Chi sbaglia, paga. Questo sembra essere la nuova tendenza che toccherà da vicino i top manager delle maggiori banche con sede nel Regno Unito: il ministro delle Finanze, George Osborne, punta a rendere personalmente responsabili delle debacle bancarie i più alti veritici che venissero accusati di illeciti, che saranno tenuti a ripagare le perdite - o almeno parte di essere - con tragli netti al proprio stipendio a tutela prima di tutto del'istituto stesso, poi dell'intero sistema bancario e, non ultimo, dei risparmiatori.
Del resto sono gli stessi sudditi di Sua Maestà a voler mettere un po' di etica nel sistema bancario britannico, in modo che paghino pernalmente (e di tasca loro) per le loro frodi: addirittura l'80% sostiene questa proposta del ministro mentre solo 1 su 5 - come riferisce un sondaggio effettuato da un'associazione consumatori - ritiene che sia sufficiente la presenza e il controllo sul sistema creditizio effettuato dalla Financial Services Authority.

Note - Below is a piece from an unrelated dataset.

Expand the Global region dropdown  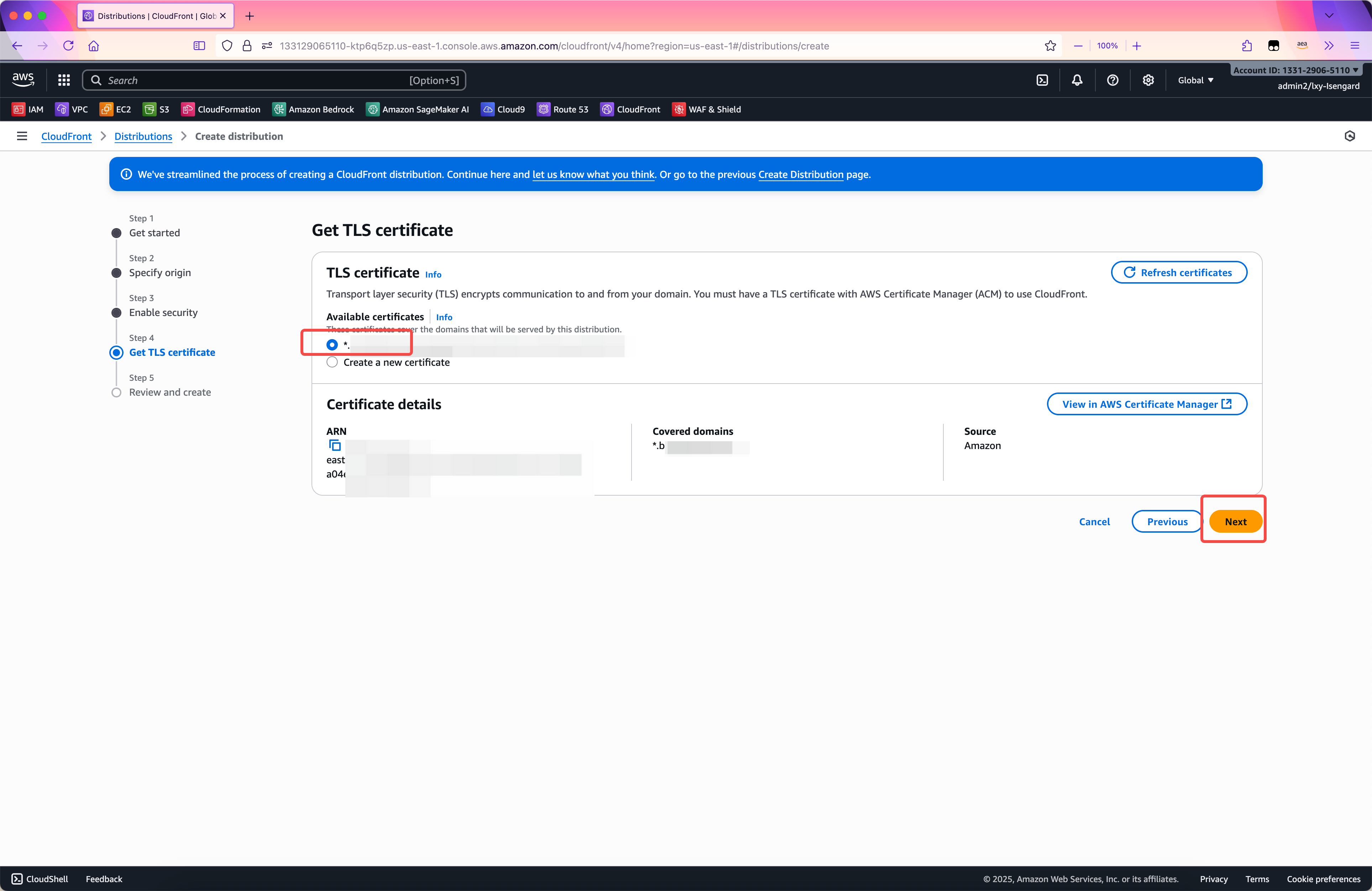(x=1195, y=80)
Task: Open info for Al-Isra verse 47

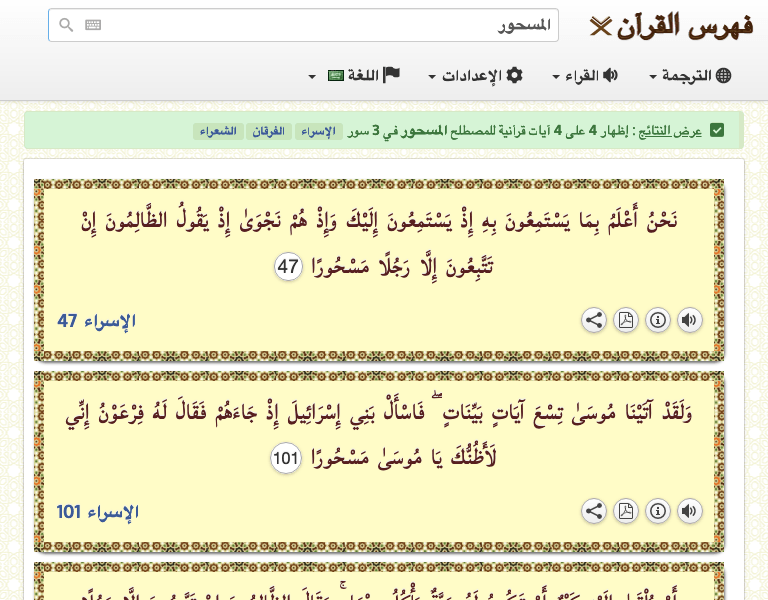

Del resto gli scandali nel sistema bancario britannico sono di attualità e hano colpito istituti come Barclays, Royal Bank of Scotland, Lloyds Tsb e Hong Kong and Shangai Banking Corporation (HSBC). Ora i cittadini - e con loro molti membri del Parlamento e dell'Esecutivo pensano che chi si sia reso responsabile di frodi debba essere punito penalmente e debba pagare di tasca sua. E il governo di Cameron si è già messo al lavoro in questa direzione.
Intanto, George Osborne si appresta ad annunciare l'avvio di un'inchiesta sugli standard etici dell'industria bancaria britannica in seguito a quanto successo nei giorni scorsi in merito alla manipolazione del Libor, scandalo che per il momento ha visto la confessione solo di Barclays, che è stata condannata a pagare una multa di circa 350 milioni di euro. Il numero uno del dicastero si è anche detto soddisfatto delle dimissioni del CEO Tim Diamond - che seguono quelle del presidente Marcus Agius - aggiungendo di sperare che "questo sia il primo passo verso una nuova cultura di trasparenza nella conduzione degli affari bancari e finanziari. Barclays ha fatto la scelta giusta soprattutto per il Paese, visto che abbiamo bisogno di banche che si occupino di finanziare la nostra economia attraverso i prestiti e che non siano distratte da altre questioni".